I have a Bash script that has a loop inside of which there is a Bash command that calls another Bash script which in turn calls Python scripts.
Each of these bash commands within the loops could be run independently from each other. When I later run it on an actual dataset, it takes some time to execute each command. Therefore, I would like to take advantage and parallelize this part of the script.
I spent a few days going over options in Bash that do parallel execution, while also giving me the option to choose the number of cores that I want to parallelize the code such that I wont flood the server. After looking for options the GNU, xargs -P
seemed to me the most reasonable, since I do not have to have a specific Bash version and it will work without installing extra libraries. However I am having difficulties making it work, even though it seems straight forward.
#!/bin/bash
while getopts i:t: option
do
case "${option}"
in
i) in_f=${OPTARG};;
t) n_threads=${OPTARG};;
esac
done
START=$(date +%s)
class_file=$in_f
classes=( $(awk '{print $1}' ./$class_file))
rm -r tree_matches.txt
n="${#classes[@]}"
for i in $(seq 0 $n);
do
for j in $(seq $((i+1)) $((n-1)));
do
echo ${classes[i]}" "${classes[j]} >> tree_matches.txt
done
done
col1=( $(awk '{print $1}' ./tree_matches.txt ))
col2=( $(awk '{print $2}' ./tree_matches.txt ))
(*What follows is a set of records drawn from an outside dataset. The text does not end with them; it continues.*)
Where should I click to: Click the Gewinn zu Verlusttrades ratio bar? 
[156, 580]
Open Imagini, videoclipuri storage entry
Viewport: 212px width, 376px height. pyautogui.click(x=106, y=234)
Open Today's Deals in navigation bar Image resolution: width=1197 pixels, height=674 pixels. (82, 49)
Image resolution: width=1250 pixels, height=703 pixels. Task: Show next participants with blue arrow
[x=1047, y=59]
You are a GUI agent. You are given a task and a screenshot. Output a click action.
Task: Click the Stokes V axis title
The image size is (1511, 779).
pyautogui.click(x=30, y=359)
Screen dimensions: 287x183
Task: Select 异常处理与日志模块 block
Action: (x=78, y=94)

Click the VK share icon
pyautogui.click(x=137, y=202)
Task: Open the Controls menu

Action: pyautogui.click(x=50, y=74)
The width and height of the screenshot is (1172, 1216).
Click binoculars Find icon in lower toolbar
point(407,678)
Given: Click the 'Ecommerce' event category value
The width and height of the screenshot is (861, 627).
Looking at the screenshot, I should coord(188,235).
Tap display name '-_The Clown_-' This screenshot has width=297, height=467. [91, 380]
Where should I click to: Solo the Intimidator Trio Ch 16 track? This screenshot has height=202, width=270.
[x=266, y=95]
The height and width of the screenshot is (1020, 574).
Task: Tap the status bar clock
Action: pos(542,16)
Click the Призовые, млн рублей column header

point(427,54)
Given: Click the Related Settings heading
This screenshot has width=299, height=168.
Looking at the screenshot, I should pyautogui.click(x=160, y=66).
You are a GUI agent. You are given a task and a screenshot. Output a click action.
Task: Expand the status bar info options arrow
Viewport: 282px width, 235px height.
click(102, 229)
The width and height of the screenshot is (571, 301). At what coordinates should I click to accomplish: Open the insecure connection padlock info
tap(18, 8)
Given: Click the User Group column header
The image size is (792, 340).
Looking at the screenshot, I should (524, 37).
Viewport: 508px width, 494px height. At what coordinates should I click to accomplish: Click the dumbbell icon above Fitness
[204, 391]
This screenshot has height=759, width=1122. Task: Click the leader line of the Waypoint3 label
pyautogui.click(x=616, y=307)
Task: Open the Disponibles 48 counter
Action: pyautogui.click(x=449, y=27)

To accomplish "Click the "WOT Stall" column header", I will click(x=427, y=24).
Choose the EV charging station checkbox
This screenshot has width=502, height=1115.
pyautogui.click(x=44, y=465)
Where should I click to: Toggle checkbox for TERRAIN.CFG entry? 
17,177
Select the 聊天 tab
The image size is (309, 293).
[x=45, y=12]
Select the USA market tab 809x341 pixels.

printf "%s\0" {0..1275} | xargs -0 -I k -P $n_threads sh myFunction.sh -1 ${classes[k]} -2 ${classes[k]}
n_pairs="${#col1[@]}"
END=$(date +%s)
DIFF=$(( $END - $START ))
echo "Exec time $DIFF seconds"
You can ignore the initial two nested loops, I just pasted the entire script for completeness. The part that is going to be parallelized is the 4th line of code counting from the end of the script:
printf "%s\0" {0..1275} | xargs -0 -I k -P $n_threads sh myFunction.sh -1 ${classes[k]} -2 ${classes[k]}
This will loop over all pairs which is in my case 1275 in total and will ideally execute myFunction.sh
in parallel with the specified number of threads using the variable $n_threads
.
However, I am doing something wrong because the iterator k
in that line is not indexing my two arrays ${classes[k]}
and ${classes[k]}
.
The loop keeps iterating 1275 times but it only indexes the first element of both arrays when I echo them. I later changed that line to this for troubleshooting:
printf "%s\0" {0..1275} | xargs -0 -I k -P $n_threads echo "index" k
It is actually incrementing the value of k
each time it loops, however when I change that line to this:
printf "%s\0" {0..1275} | xargs -0 -I k -P $n_threads echo "index" "$((k))"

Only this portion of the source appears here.